Ejercicio => Escriba la continuación de la reflexión sobre el evangelio, comenzando justo después de su última oración.

Reflexiones Cortas

El Evangelio no es Indulgente

Es espectacular el hecho que Jesús declara que quienes creen el evangelio no son solo perdonados, sino también son hechos justos...

Era el año 1791 en Estados Unidos cuando se estableció un impuesto a los licores con el fin de ayudar a pagar una deuda nacional que cada vez era más grande. Era de esperar que los destiladores no se quedarían con los brazos cruzados, y mas temprano que tarde comenzaron a protestar tomándose algunas calles en Pennsylvania. Todos sabemos que esos movimientos crecen como la espuma y rápidamente formaron una especie de rebelión armada que fue conocida como la Rebelión del Whisky. El Presidente George Washington llamó a cerca de trece mil soldados para reprimir completamente dicha rebelión y reafirmar la autoridad de un gobierno en formación. Finalmente los líderes de la rebelión fueron capturados y acusados ni mas ni menos que de traición.

Poco tiempo después muchos de los capturados fueron liberados y perdonados, pero otros no corrieron con la misma suerte y fueron a juicio. Finalmente dos de ellos recibieron la sentencia de pena de muerte a través de la horca. Pero como un hecho sin precedentes en la historia de ese país, George Washington los perdonó, convirtiéndose en un acto de gran bondad inmerecida.

Datos siguientes =>
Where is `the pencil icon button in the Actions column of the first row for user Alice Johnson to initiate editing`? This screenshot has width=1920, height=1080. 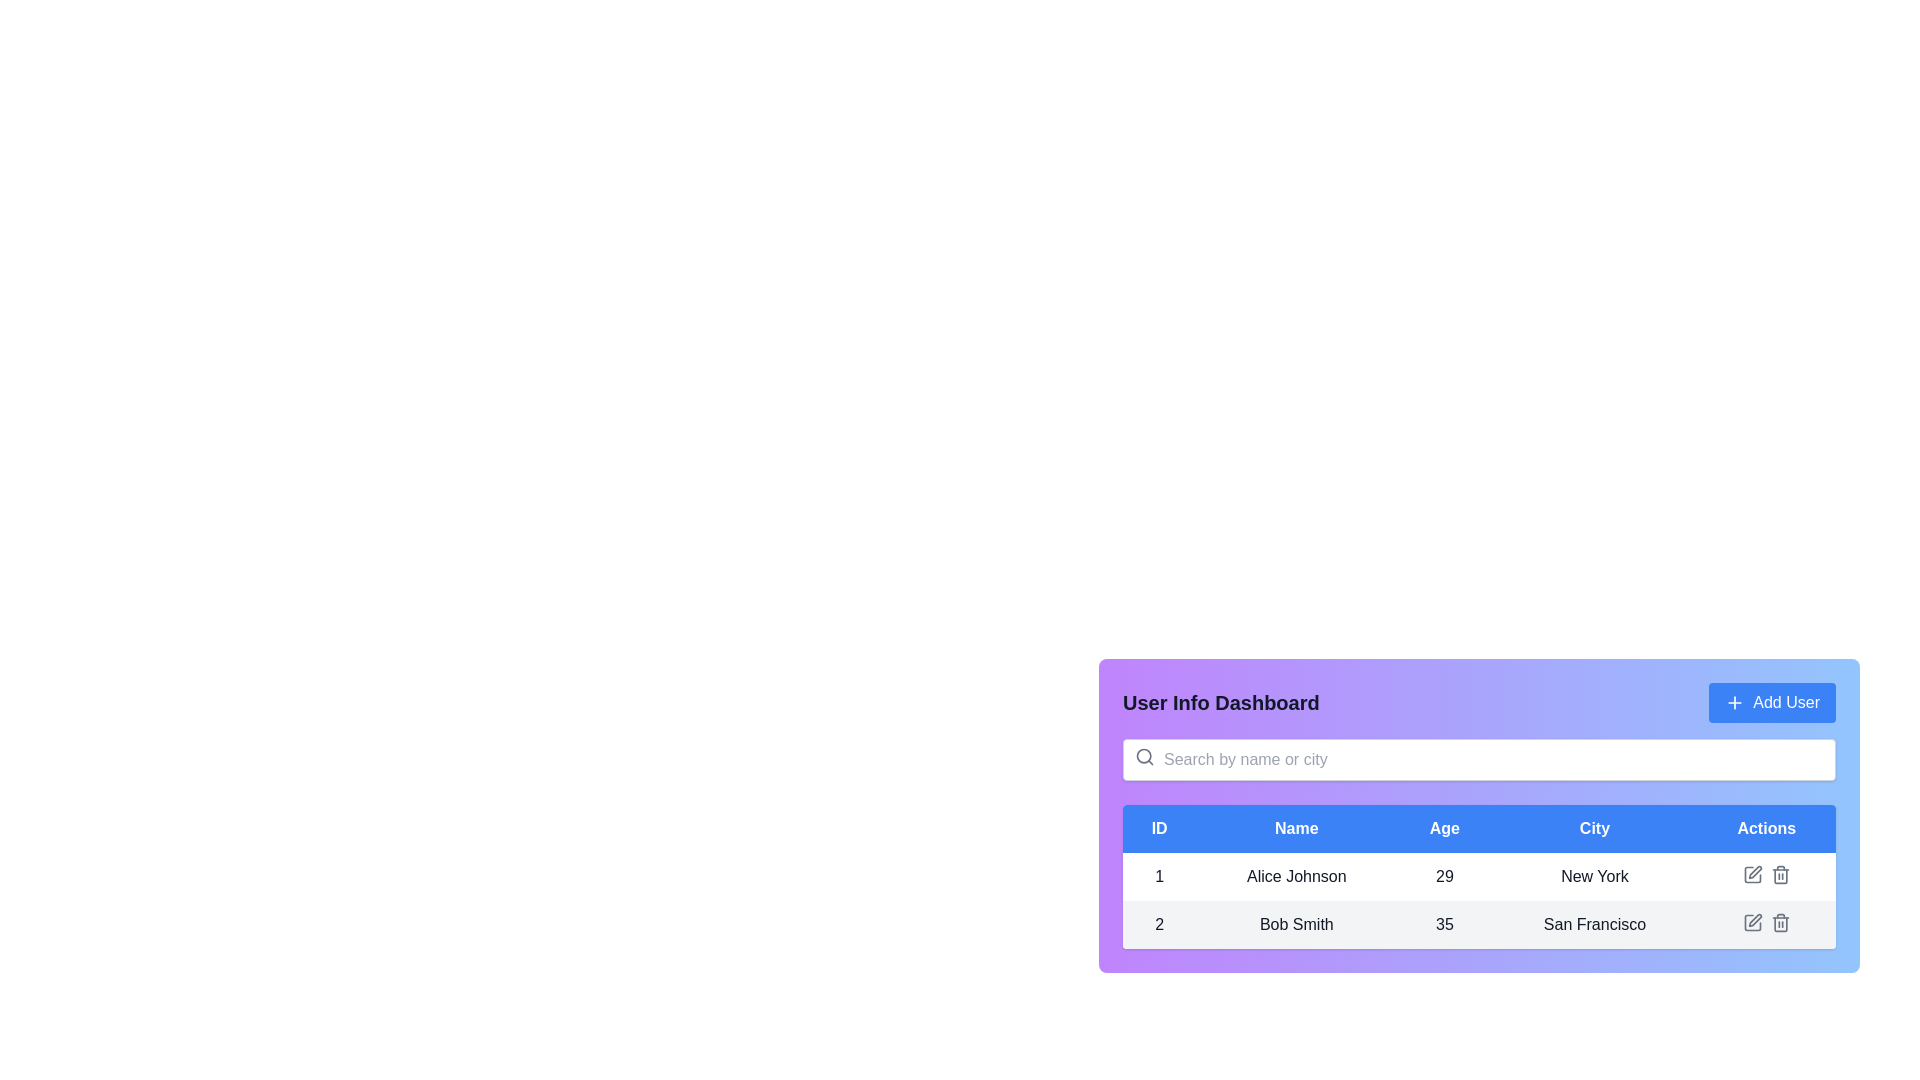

Respuesta al problema =>
Justamente esto es lo que NO ocurre en el evangelio. Lo que Dios Padre hace para redimir a los pecadores es completamente distinto. A diferencia de George Washington, Dios Padre no ofrece ninguna especie de clemencia (por más chocante que te suene), ni pasa por alto una sentencia, ni mucho menos perdona al ofensor y lo deja todo como que no ha pasado nada y todos felices. No.

Dios hace cumplir la sentencia de muerte hasta del último pecado de la humanidad. El hecho de que tú y yo estemos “como si nada” no significa que no hubo sentenciado y culpable. El Señor Jesucristo sufrió por los platos rotos de todos nosotros, Él fue culpable y la sentencia no fue quitada sino mas bien traslada.

Es espectacular el hecho que Jesús declara que quienes creen el evangelio no son solo perdonados, sino también son hechos justos. ¡Figúrate! Tú y yo justificados de nuestros pecados. ¿Lo podrías creer? Para ponerlo en el contexto de la historia con la que empecé este escrito, es como que George Washington no solo hubiera perdonado la vida de aquellos hombres, sino que también hubiera sido ejecutado por los delitos de ellos después de otorgarles la Medalla de Honor y ordenar que se construyera un monumento en la capital para honrarlos.

Tengamos cuidado en no interpretar la compasión y el perdón que Dios muestra a los que se arrepienten, como un perdón tal cual. Clemencia es indulgencia, y el evangelio no es indulgente. Dios realmente no mostró clemencia hacia los que perdonaría, sino que derramó la ira con toda su fuerza en el único posible sustituto que la podría soportar, Su Hijo Jesucristo. Esta ira tenía que ser aplicada en el juicio del pecado y solo había de dos, uno, ser derramada en la persona de Jesucristo, o dos, ser derramada en el individuo en el lago de fuego eterno.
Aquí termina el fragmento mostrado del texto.